With all the talk of integrating drones into civilian airspace, there is need for better safety and GPS-agnostic navigation methods - visual navigation and obstacle avoidance is paramount to integrating drones (micro-aerial-vehicles, MAVs) into our cities and elsewhere, because external navigation aids cannot be relied on in every situation, and neither can pilot experience.
Visual navigation is the solution to these challenges, and we present an aerial robot designed from scratch and ground up to meet these requirements. We demonstrate several facets of the system, including visual-inertial SLAM for state estimation, dense realtime volumetric mapping, obstacle avoidance and continuous path-planning.
In search of better extensibility, and better fitness for the research goals I had pitted myself towards, I started working as a part of the open-source PX4 Autopilot development community in 2013. Aware of the limitations in the field, I started Artemis, my research project on visual navigation for aerial vehicles in 2014. Today, I'm happy to present our intermediary (and satisfying!) results.
At its very core, Project Artemis is a research project which aims to provide improved navigation solutions for UAVs.
All of the Artemis MAVs follow the same basic, distributed system architecture. There is a high-level onboard computer, and a low-level embedded flight controller, typically a PX4 autopilot board, or similar derivative. The middleware of choice on the high-level companion computer is ROS (Robot Operating System) and the PX4 Middleware on the deeply embedded controller.
Multiple cameras provide proprioceptive information about the environment, used for mapping and localisation. Forward stereo cameras are used to compute depth images in realtime.
All cameras are synchronised in time with respect to each other, and to the IMU (Inertial Measurement Unit) of the flight controller. Depth images are inserted into a volumetric mapping framework based on an Octree representation, and a 3D map of the environment is built incrementally onboard the vehicle.
We also use a SLAM (Simultaneous Localisation and Mapping) technique on our robot. The system continuously constructs a sparse map of the environment which is optimised in the background. Visual SLAM is globally consistent, and centimetre-level accurate unlike GPS, and works both indoors and outdoors. Tight fusion with time-synchronised inertial measurements greatly increases robustness and accuracy.
The system is designed to navigate using all available sensors in the environment, which includes both GPS and vision outdoors and pure vision indoors. Since sensor availability is not guaranteed, a modular sensor fusion approach using a hybrid Kalman filter with fault detection is used to maintain a robust state estimate. Motivation to use all the information from all the sensors is that even if a particular subset or module were to fail, the overall system performance would not be compromised.
The global volumetric map is used to continuously compute a collision-free trajectory for the vehicle. In operator-assist mode, the motion planner only intervenes if the operator’s high-level position commands could lead to a possible collision. In autonomous modes, the planner computes optimal trajectories based on a next-best-view analysis in order to optimise 3D reconstruction. The planner sends its commands to the minimum-snap trajectory controller running on the low-level flight controller, which computes motor outputs.
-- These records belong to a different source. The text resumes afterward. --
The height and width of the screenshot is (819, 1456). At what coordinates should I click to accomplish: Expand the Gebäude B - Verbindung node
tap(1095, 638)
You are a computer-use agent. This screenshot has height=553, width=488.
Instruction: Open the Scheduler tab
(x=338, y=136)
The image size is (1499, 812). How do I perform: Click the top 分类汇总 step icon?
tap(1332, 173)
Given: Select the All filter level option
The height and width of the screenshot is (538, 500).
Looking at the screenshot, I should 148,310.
It is important to point out that this can be achieved *today* with open-source systems, albeit with some perseverance and experience. Better documentation on how to achieve a relatively close reproduction of our results is underway. It will be made available soon via the UASys website (http://www.uasys.io/research) and the PX4 Autopilot developer wiki (http://dev.px4.io)
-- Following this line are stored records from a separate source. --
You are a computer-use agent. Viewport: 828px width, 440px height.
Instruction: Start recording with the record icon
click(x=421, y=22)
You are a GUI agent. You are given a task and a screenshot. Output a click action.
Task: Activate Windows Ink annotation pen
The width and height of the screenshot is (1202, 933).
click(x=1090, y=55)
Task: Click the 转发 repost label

Our open-sourced portions of the software stack are available here : www.github.com/ProjectArtemis
I will also be presenting a talk on Project Artemis and our software stack at Embedded Linux Conference at San Diego, CA. Please attend if you'd like to get an in-depth view into the system's workings! The presentation will aim to accelerate the introduction to the current state of the aerial vehicle market, and the several limitations that it faces due to limited technological breakthroughs in terms of consumer systems. Newcomers and existing developers / system integrators will get a chance to understand these limitations, and what embedded Linux systems can do for the field, including but not limited to visual (GPS-denied) navigation, mapping, obstacle avoidance and high-definition video streaming. The talk also aims to encourage the current open-source development communities, and how they can contribute better to improving the current state-of-the-art, be it with cross-middleware interoperability, modular and reusable software design or inexpensive and extensible hardware design.